Let $x(t) = \sin(t)^4$, $y(t) = \cos(t)^2$, $t \in [0, \frac{\pi}{2}]$
We want to find this curve's length.
There lots of these type questions, but I have a problem with just counting an answer :
Here's what I know: $l = \int_0^{\frac{\pi}{2}}\sqrt{x'(t)^2 + y'(t)^2}{\rm d}t$
$x'(t) = 4\sin^3(t)\cos(t), y'(t) = -2\cos(t)\sin(t)$
We substitute the resulting into the formula: $l = \int_0^{\frac{\pi}{2}}\sqrt{16\sin^6(t)\cos^2(t) + 4\cos^2(t)\sin^2(t)}{\rm d}t = $
$= \int_0^{\frac{\pi}{2}}2\cos(t)\sin(t)\sqrt{4\sin^4(t) + 1}{\rm d}t$
But what can I do next to get an answer ? I don't know any technique for this. Can someone help me ?

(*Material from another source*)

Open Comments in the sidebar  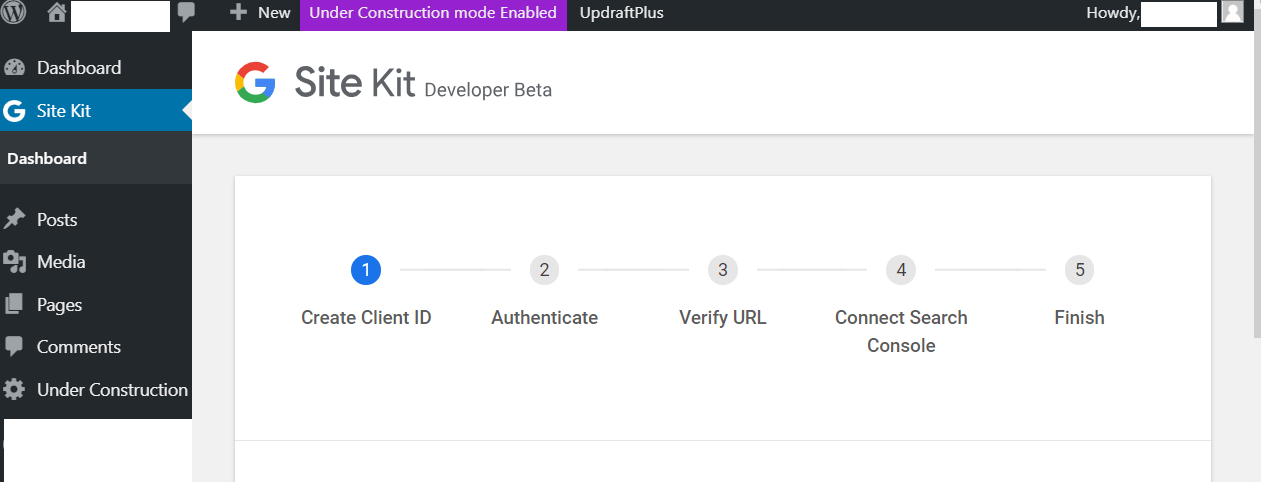tap(78, 347)
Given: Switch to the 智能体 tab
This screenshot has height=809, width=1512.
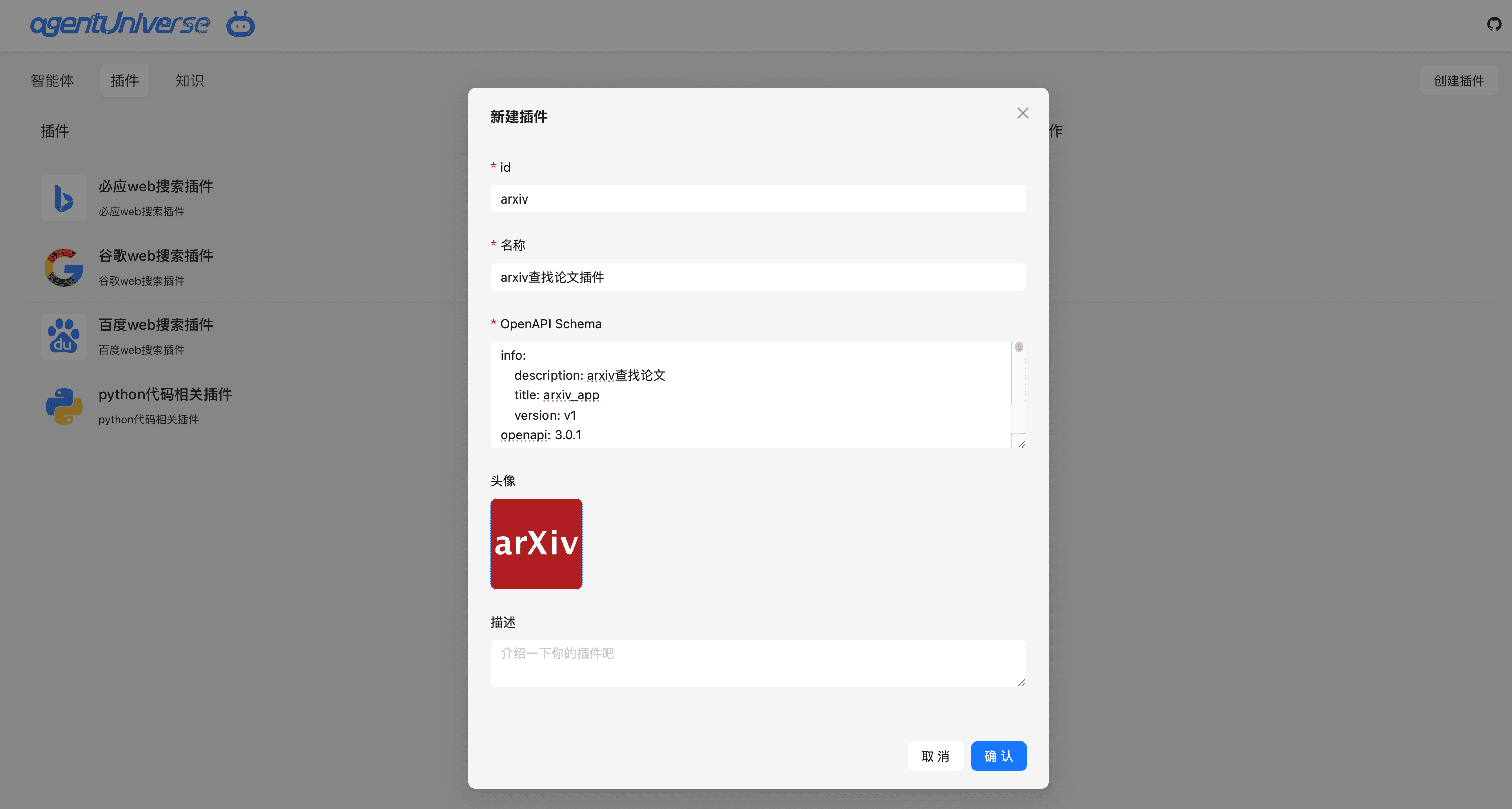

Put $s=4\sin^{2}t+1$. You get $\frac 1 4 \int_1^{5}\sqrt {s}ds$.
EDIT. It should have been $\sqrt {4\sin^{4}t+1}$ inside the integral instead of $\sqrt {4\sin^{2}t+1}$. So you have to make the substitution $s=4\sin^{4}t+1$ and use the fact that $\sin^{2}t= \sqrt {\frac {s-1} 4}$.